▸ WHAT THIS TASK INVOLVES: Return each entry word for word, without its pictures.

#####

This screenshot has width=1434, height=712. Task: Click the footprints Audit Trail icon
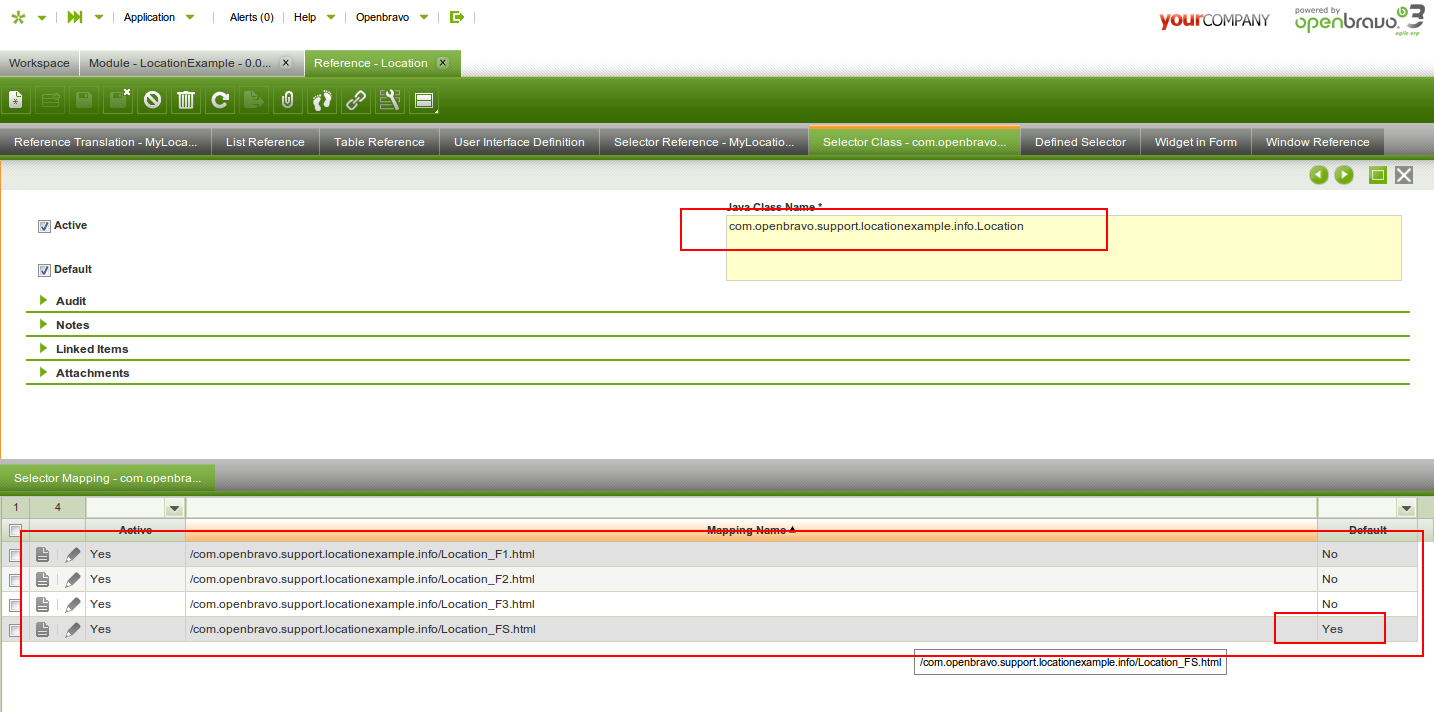321,99
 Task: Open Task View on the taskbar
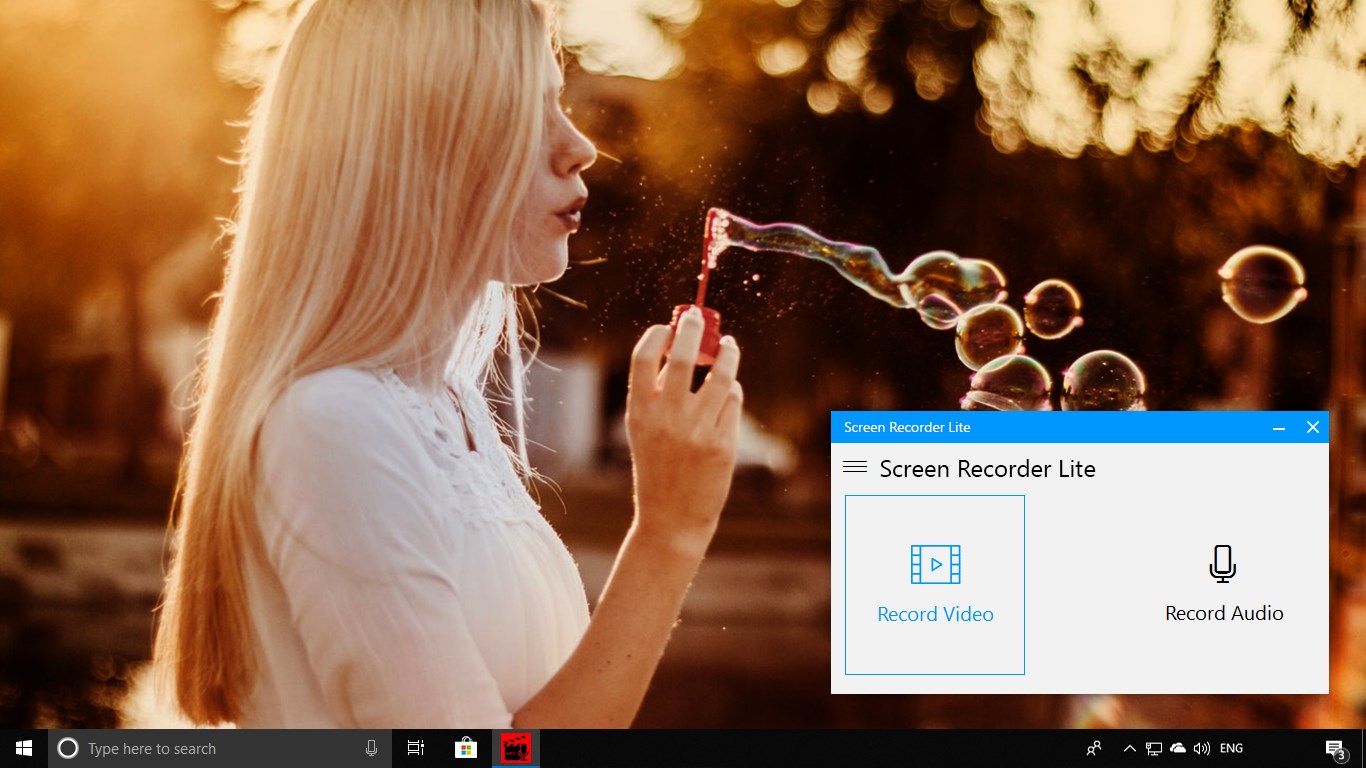[x=415, y=747]
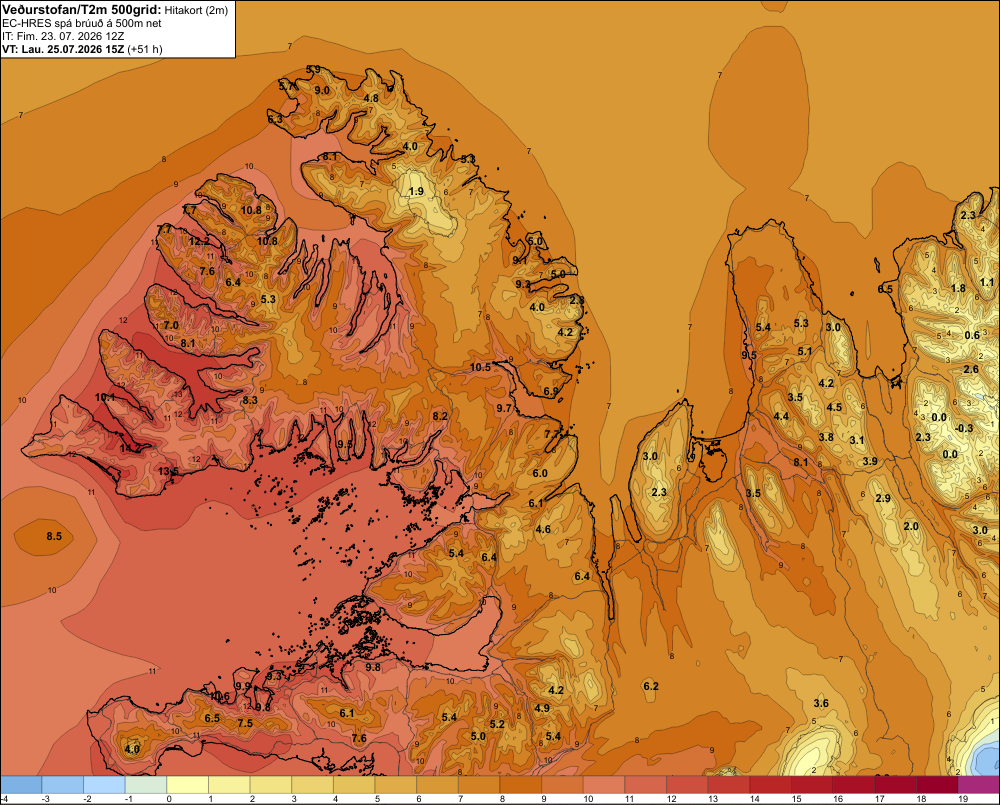The image size is (1000, 805).
Task: Pick the legend swatch between 13 and 14
Action: [x=729, y=785]
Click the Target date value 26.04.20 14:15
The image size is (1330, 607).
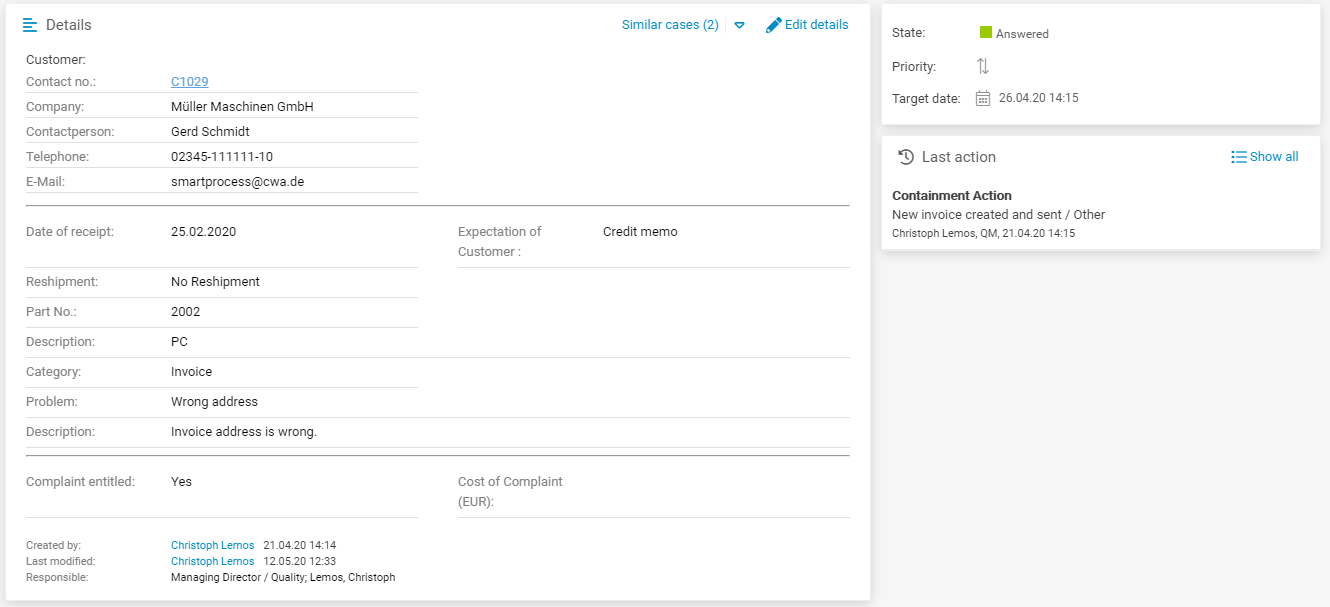(1038, 98)
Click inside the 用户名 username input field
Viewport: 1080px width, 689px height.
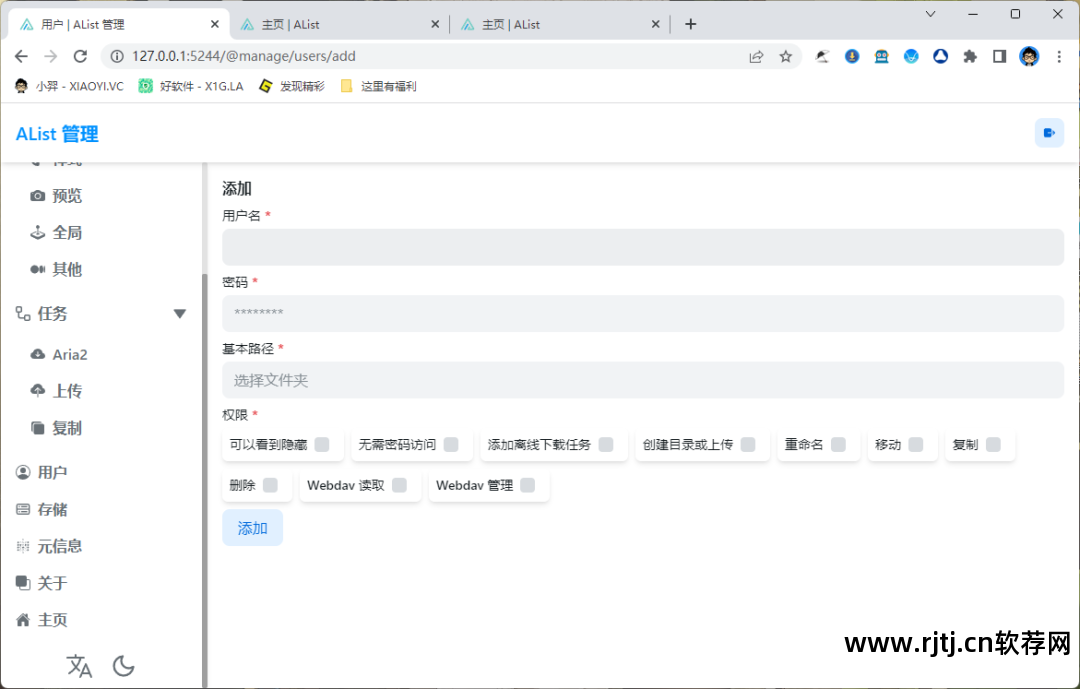click(x=640, y=246)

#####

▸ RESULT:
This screenshot has width=1434, height=712. Task: Click the footprints Audit Trail icon
321,99
 Task: Open Task View on the taskbar
[x=415, y=747]
The image size is (1000, 805).
Task: Pick the legend swatch between 13 and 14
Action: [x=729, y=785]
Click the Target date value 26.04.20 14:15
The image size is (1330, 607).
(1038, 98)
Click inside the 用户名 username input field
Viewport: 1080px width, 689px height.
click(x=640, y=246)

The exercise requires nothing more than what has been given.